This is what November looks like here. Isn’t it pretty?

I did it. I finally made a turkey. Ok, my husband did most of, ok all of the gross stuff like stuffing it with apples and herbs to make it aromatic and piercing the thigh with a meat thermometer every hour. I participated by inspecting the meat to make sure we weren’t giving all of our friends food poisoning.

I know what you’re thinking…Thanksgiving is a couple days away.

Being nomads, we’ve never done a true Thanksgiving. We spent our first Thanksgiving married in a Shari’s Diner eating half-frozen turkey sandwiches with blobs of cranberry sauce on the side. I cried.

I vowed never to let that happen again, so for the next few years we found a fancy restaurant and dined there. Still didn’t feel right. No football, no drunk cousins, no Cool Whip? Something about the white-linen tablecloth made me feel awkward making a mashed-potato volcano. Too fancy, no family. And I cry again.

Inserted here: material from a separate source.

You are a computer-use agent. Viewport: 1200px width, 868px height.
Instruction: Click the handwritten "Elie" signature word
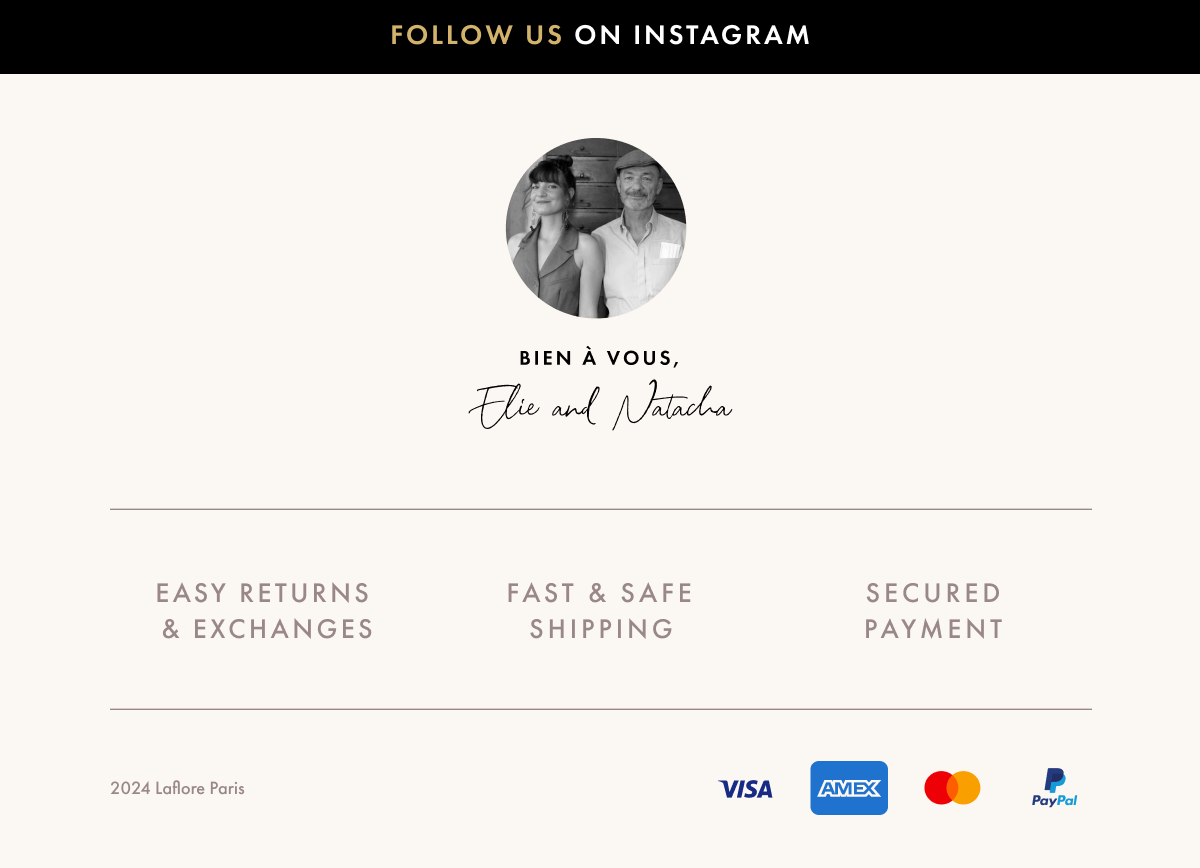click(x=505, y=407)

Thankfully, a friend took me in the next year, when The Husband was in Quebec and I was in Seattle. No crying and I am still grateful. Be supportive to your Thanksgiving strays, they’ll remember it.

Canadian Thanksgiving

Thanksgiving Poutine

Poutine and plastic fork. Even Elwood realized it wasn’t Thanksgiving.

Then came the Quebec year. Thanksgiving isn’t a big to-do in Quebec like it is here.

First, their Thanksgiving (L’action de Grace) takes place before Halloween. That’s strange. It’s like eating dessert before dinner. And most people, at least in Quebec see Thanksgiving as a day off to cover their pools and construct their carports. Most people I knew didn’t even eat turkey.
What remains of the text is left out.